## Task directions
Working from the records below, repeat exactly the lines starting at the line that contains "The height and width of the screenshot is (524, 799)." and ending at the line that contains "Screen dimensions: 1220x587", inclusive.

[Records — start]

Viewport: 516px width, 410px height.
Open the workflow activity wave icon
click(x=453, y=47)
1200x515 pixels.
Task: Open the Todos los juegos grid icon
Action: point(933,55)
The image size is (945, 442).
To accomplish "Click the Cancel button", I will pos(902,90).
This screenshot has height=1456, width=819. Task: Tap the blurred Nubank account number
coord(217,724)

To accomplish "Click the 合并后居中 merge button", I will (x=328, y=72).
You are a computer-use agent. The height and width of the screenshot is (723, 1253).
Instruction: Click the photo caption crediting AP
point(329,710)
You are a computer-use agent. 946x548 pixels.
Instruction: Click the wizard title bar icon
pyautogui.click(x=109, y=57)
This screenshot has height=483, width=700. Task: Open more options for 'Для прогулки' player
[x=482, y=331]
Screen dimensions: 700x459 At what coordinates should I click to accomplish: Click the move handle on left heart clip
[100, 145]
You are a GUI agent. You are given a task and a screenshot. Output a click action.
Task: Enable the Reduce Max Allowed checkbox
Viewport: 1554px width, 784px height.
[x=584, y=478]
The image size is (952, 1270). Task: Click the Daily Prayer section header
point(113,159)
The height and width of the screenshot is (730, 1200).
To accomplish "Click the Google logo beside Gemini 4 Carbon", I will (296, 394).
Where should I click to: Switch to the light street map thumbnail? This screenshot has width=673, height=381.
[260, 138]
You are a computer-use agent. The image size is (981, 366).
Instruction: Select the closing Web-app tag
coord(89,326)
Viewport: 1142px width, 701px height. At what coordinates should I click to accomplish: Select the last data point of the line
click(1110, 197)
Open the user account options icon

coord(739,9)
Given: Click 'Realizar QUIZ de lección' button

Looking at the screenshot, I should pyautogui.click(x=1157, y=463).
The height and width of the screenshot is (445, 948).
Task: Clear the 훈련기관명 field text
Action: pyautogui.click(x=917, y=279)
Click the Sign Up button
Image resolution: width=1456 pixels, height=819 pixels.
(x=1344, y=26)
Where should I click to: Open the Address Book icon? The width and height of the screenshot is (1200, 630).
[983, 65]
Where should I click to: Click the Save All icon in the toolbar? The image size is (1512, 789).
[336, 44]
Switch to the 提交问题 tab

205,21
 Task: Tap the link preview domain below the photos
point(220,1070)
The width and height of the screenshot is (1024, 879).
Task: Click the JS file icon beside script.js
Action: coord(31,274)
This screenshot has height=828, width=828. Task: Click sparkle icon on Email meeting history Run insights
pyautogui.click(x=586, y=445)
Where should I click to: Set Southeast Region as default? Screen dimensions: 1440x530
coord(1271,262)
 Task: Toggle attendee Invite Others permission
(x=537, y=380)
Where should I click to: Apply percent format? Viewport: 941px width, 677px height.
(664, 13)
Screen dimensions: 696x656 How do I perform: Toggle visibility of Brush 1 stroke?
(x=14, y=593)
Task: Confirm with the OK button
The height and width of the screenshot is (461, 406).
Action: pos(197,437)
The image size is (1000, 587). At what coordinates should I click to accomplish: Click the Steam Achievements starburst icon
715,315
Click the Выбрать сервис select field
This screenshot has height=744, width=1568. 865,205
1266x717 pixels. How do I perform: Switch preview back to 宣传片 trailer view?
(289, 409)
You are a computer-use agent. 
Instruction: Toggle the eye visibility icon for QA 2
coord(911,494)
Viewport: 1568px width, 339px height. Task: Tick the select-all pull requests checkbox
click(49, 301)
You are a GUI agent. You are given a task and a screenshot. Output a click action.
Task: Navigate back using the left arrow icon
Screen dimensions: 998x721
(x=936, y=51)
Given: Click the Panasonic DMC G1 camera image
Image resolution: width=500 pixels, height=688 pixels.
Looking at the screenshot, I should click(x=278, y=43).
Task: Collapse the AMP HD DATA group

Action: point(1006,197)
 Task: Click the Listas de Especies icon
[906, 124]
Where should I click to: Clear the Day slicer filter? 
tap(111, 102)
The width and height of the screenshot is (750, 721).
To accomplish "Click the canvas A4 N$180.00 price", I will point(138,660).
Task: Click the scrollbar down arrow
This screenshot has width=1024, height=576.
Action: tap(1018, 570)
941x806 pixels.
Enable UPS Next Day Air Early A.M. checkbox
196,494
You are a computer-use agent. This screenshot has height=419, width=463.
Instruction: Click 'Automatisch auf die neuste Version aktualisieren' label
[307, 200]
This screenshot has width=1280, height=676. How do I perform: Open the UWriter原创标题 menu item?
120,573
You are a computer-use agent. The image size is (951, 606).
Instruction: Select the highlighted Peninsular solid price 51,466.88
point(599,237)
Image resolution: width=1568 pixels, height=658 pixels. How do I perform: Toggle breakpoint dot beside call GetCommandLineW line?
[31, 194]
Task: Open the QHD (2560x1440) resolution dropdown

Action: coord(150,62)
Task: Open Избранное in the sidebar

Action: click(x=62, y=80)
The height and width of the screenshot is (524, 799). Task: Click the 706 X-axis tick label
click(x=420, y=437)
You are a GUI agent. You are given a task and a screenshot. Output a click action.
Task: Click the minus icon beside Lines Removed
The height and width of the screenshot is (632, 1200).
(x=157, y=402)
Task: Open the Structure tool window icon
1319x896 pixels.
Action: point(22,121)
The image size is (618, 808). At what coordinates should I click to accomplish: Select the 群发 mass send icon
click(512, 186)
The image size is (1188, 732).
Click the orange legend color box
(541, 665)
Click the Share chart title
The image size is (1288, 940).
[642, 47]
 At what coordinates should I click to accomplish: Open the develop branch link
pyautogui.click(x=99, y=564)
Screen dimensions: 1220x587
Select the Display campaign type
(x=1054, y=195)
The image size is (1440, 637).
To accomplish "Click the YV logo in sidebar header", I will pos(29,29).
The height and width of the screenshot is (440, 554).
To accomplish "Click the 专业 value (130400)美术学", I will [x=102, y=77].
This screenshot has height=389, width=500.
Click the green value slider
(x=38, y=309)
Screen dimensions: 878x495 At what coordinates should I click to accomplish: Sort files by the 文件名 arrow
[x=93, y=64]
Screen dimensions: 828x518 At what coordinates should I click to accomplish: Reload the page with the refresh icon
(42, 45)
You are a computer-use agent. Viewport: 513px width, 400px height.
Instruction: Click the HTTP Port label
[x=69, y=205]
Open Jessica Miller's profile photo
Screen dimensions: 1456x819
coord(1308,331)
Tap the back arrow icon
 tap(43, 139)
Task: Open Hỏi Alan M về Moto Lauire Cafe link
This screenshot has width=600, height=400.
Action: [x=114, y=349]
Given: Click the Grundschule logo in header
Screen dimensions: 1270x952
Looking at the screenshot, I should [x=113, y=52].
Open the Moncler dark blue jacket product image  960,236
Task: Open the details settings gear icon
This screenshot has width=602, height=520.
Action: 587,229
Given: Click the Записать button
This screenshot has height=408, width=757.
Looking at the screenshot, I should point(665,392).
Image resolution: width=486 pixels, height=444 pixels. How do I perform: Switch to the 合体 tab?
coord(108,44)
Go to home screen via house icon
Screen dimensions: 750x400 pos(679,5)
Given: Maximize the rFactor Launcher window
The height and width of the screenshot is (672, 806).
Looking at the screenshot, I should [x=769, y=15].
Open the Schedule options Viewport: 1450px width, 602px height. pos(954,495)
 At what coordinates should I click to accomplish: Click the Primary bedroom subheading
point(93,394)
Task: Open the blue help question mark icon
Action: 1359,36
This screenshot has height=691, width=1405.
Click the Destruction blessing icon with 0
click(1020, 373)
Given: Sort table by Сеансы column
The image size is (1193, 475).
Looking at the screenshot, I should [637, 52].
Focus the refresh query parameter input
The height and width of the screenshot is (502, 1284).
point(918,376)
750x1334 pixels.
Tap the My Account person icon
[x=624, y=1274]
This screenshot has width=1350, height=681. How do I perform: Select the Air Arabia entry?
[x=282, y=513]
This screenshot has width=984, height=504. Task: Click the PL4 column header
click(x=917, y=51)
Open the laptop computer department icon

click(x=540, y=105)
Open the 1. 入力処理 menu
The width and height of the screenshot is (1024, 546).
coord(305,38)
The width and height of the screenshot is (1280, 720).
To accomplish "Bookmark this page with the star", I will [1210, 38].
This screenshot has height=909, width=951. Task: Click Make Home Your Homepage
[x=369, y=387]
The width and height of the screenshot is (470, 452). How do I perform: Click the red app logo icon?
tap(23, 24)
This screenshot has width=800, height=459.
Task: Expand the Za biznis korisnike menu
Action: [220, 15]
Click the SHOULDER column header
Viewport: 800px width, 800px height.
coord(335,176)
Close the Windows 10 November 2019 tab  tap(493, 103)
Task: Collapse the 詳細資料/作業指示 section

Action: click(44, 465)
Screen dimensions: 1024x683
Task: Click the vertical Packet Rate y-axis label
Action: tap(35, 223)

[Records — finish]

## Answer for this exercise
The height and width of the screenshot is (524, 799). Task: Click the 706 X-axis tick label
click(x=420, y=437)
You are a GUI agent. You are given a task and a screenshot. Output a click action.
Task: Click the minus icon beside Lines Removed
The height and width of the screenshot is (632, 1200).
(x=157, y=402)
Task: Open the Structure tool window icon
1319x896 pixels.
Action: point(22,121)
The image size is (618, 808). At what coordinates should I click to accomplish: Select the 群发 mass send icon
click(512, 186)
The image size is (1188, 732).
Click the orange legend color box
(541, 665)
Click the Share chart title
The image size is (1288, 940).
[642, 47]
 At what coordinates should I click to accomplish: Open the develop branch link
pyautogui.click(x=99, y=564)
Screen dimensions: 1220x587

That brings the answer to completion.